Peter Boström

Building and Evaluating a Full Disk Encrypted Secure Multi-user Operating Platform in Linux

Abstract

Security is more important than ever and since we are storing much of our sensitive data on hard drives, the demand for secure systems is high. Full disk encrypted systems where multiple users can decrypt the same hard drive using the same secret, but with different credentials, is however not common and is something that the military and various companies have a demand for. Therefore, this thesis has been focused on building a proof of concept system with such a boot chain in Linux Debian Stretch 9.8.0 using LUKS as encryption software and GRUB 2.02 as boot loader. Apple's FileVault2 is built with similar ideas like the proposed solution in this thesis but uses other software tools that are specific for macOS, thus can not be applied to Linux.

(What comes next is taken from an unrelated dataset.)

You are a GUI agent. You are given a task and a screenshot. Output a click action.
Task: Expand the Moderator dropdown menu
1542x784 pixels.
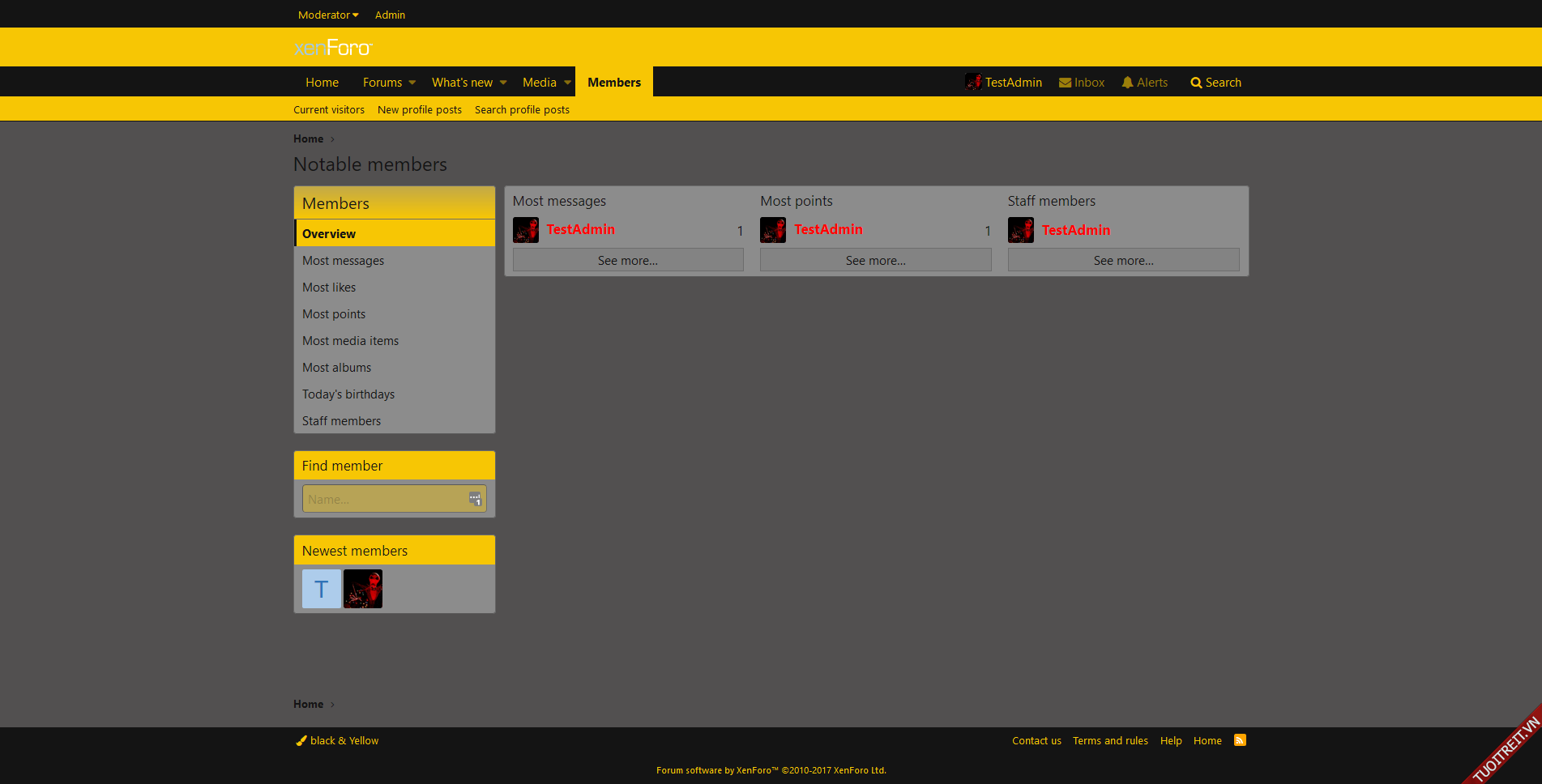pos(328,15)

The proposed solution has been constructed without newer hardware that allows the use of UEFI, TPM, and memory encryption, but have in the security evaluation considered these elements. Being able to use old hardware is still requested, especially in the military. Nevertheless, the evaluation of the system was made using OSSTMM 3 that uses a metric system for evaluating security called RAV, where a score of 100 is a perfect score. It is a commonly used evaluation system around the globe and thanks to the metric system, security comparisons become easier to do. An acquired score of 83.91 Ravs was given for the proposed solution meanwhile the version with the theoretically best improvements yielded a score of 93.35 Ravs. The CVSS evaluation system was also used for classifying the severity of the most common attacks against the proposed solution. These are Evil Maid attacks, the Cold Boot attack and DMA attacks. They all obtained a severity rating of medium from the evaluation.